Go through the lines below, tally those that include the word "pixels", and give only the tally.
TASK INPUT Block Start
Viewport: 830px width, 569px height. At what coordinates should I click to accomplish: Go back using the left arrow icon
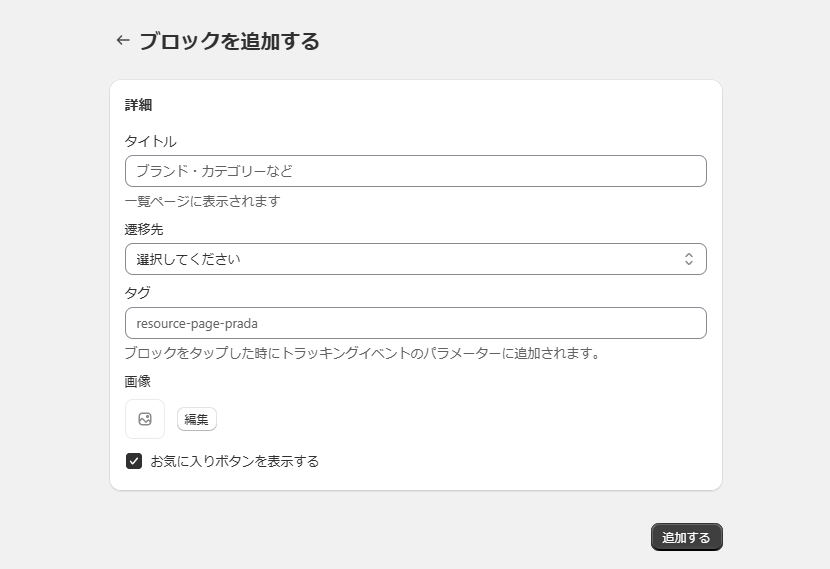click(123, 40)
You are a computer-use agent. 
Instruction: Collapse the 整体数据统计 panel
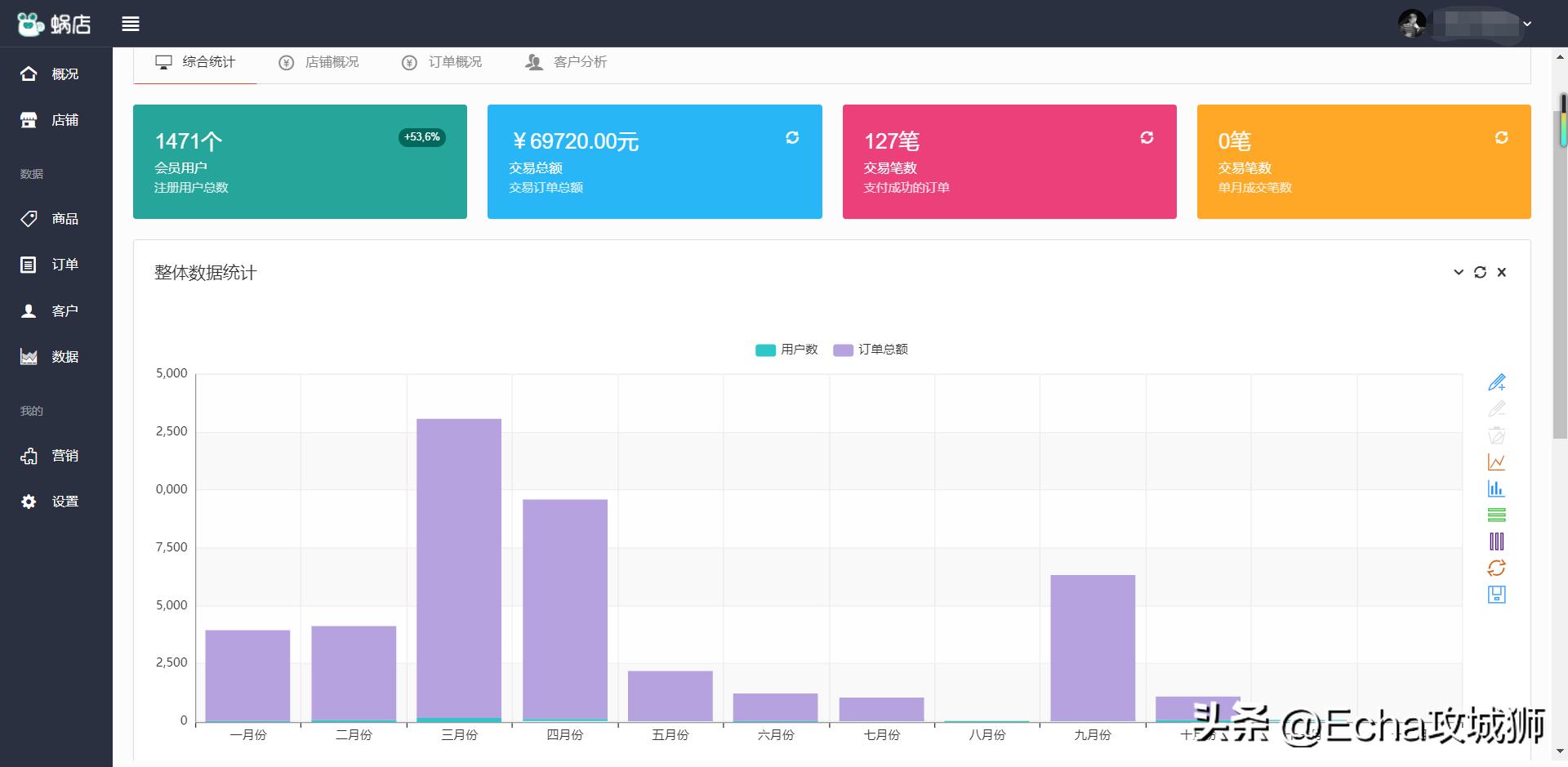(1459, 273)
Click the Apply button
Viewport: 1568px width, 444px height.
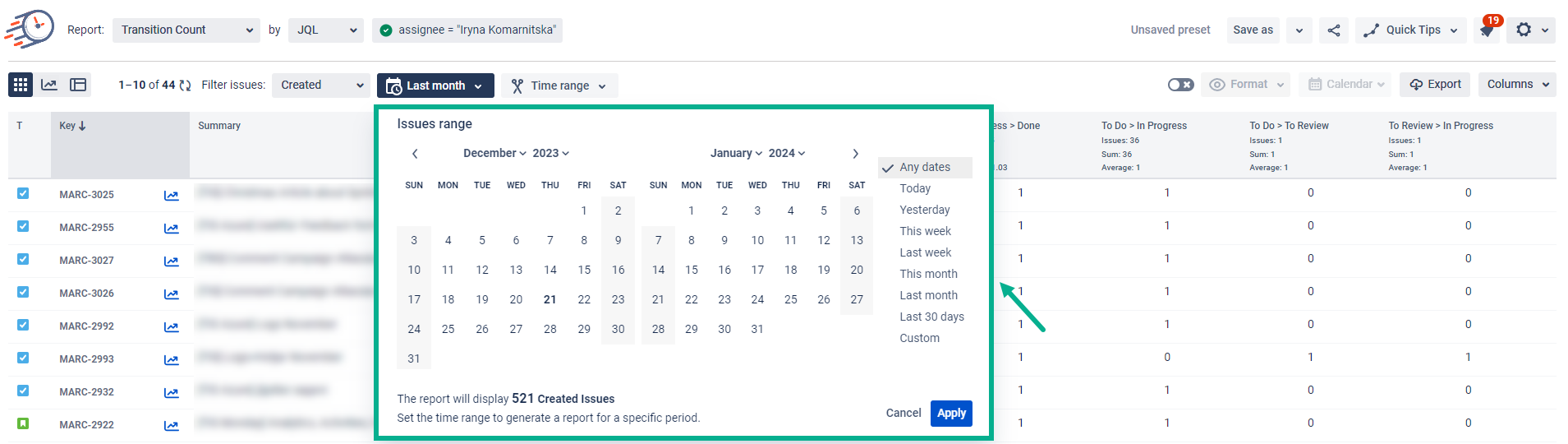tap(951, 414)
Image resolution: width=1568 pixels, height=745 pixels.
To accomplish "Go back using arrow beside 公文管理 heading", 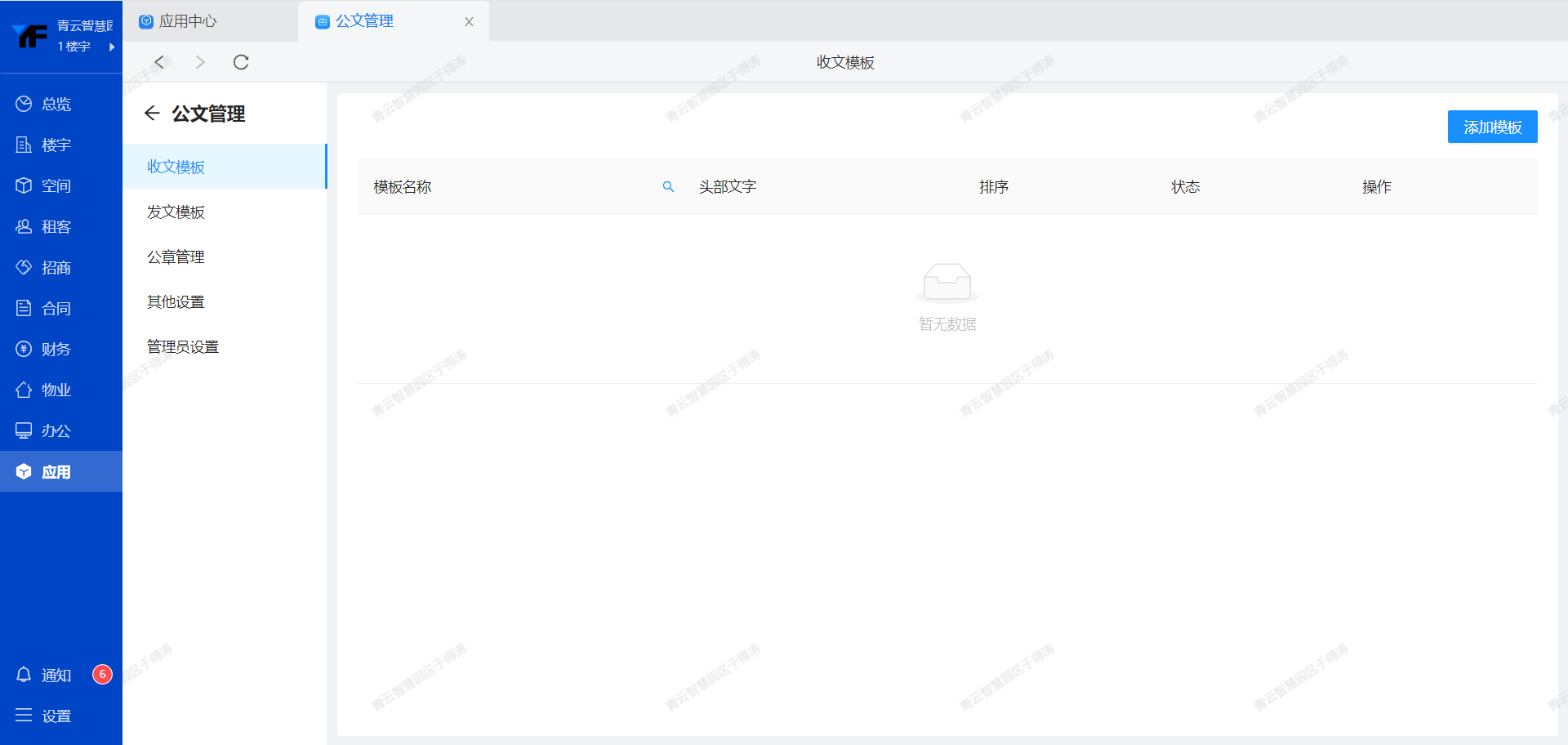I will pos(151,114).
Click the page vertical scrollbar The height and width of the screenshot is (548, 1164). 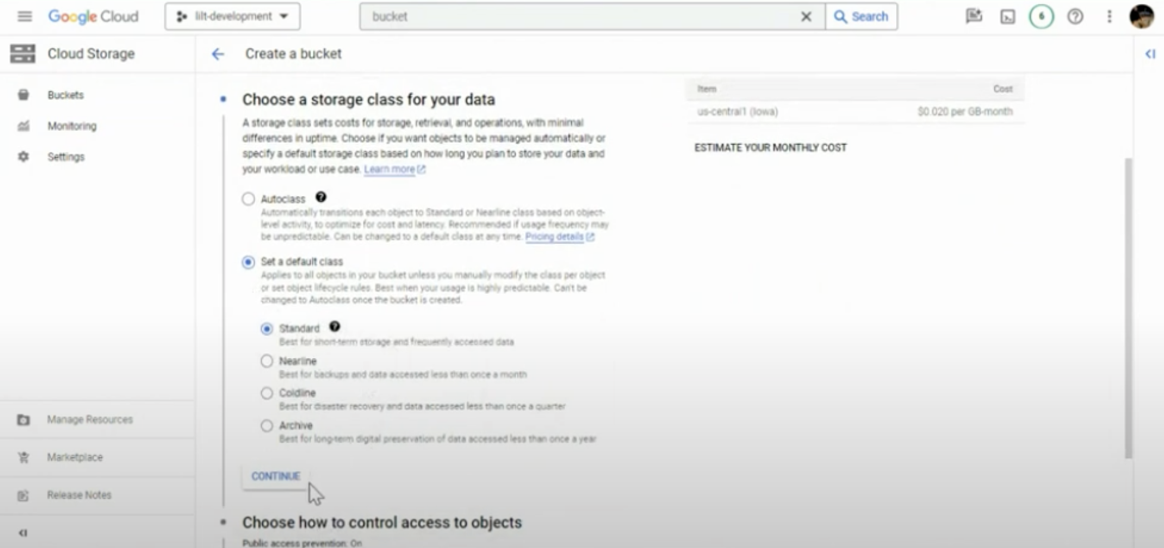(1129, 307)
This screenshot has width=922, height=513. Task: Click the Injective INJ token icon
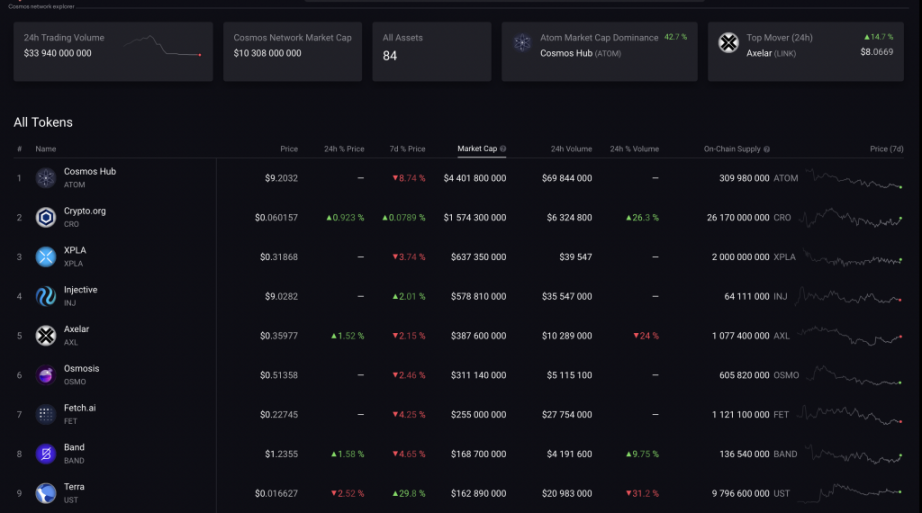click(x=46, y=296)
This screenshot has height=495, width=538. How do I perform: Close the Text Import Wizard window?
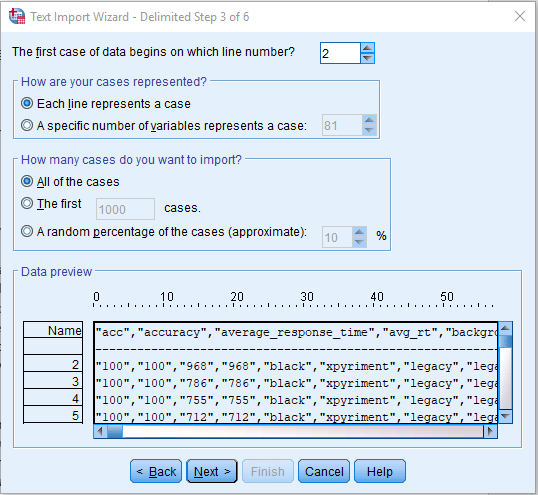pyautogui.click(x=520, y=16)
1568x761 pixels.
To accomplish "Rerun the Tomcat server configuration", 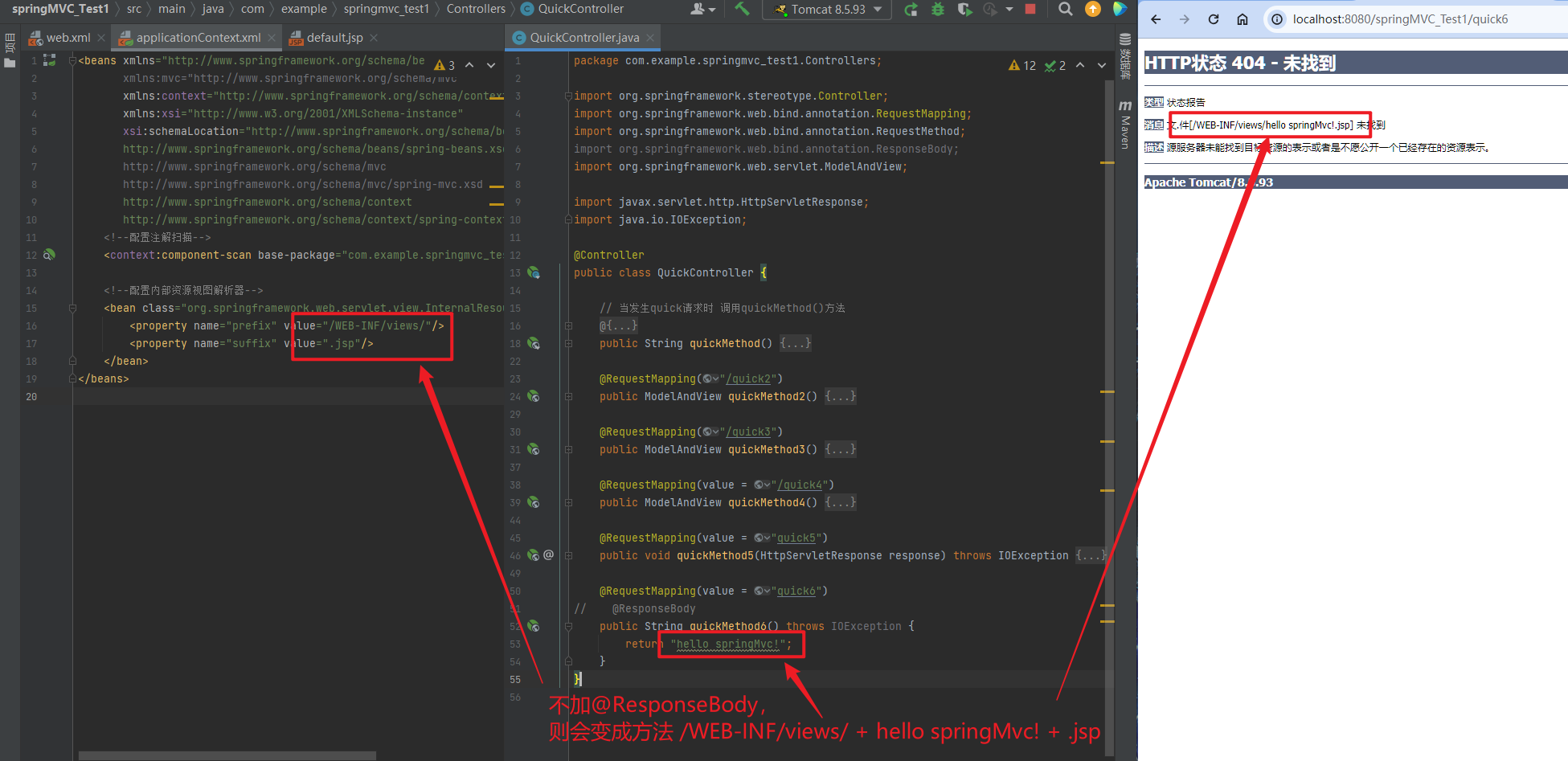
TASK INPUT Block End
SOLVED EXERCISE: 2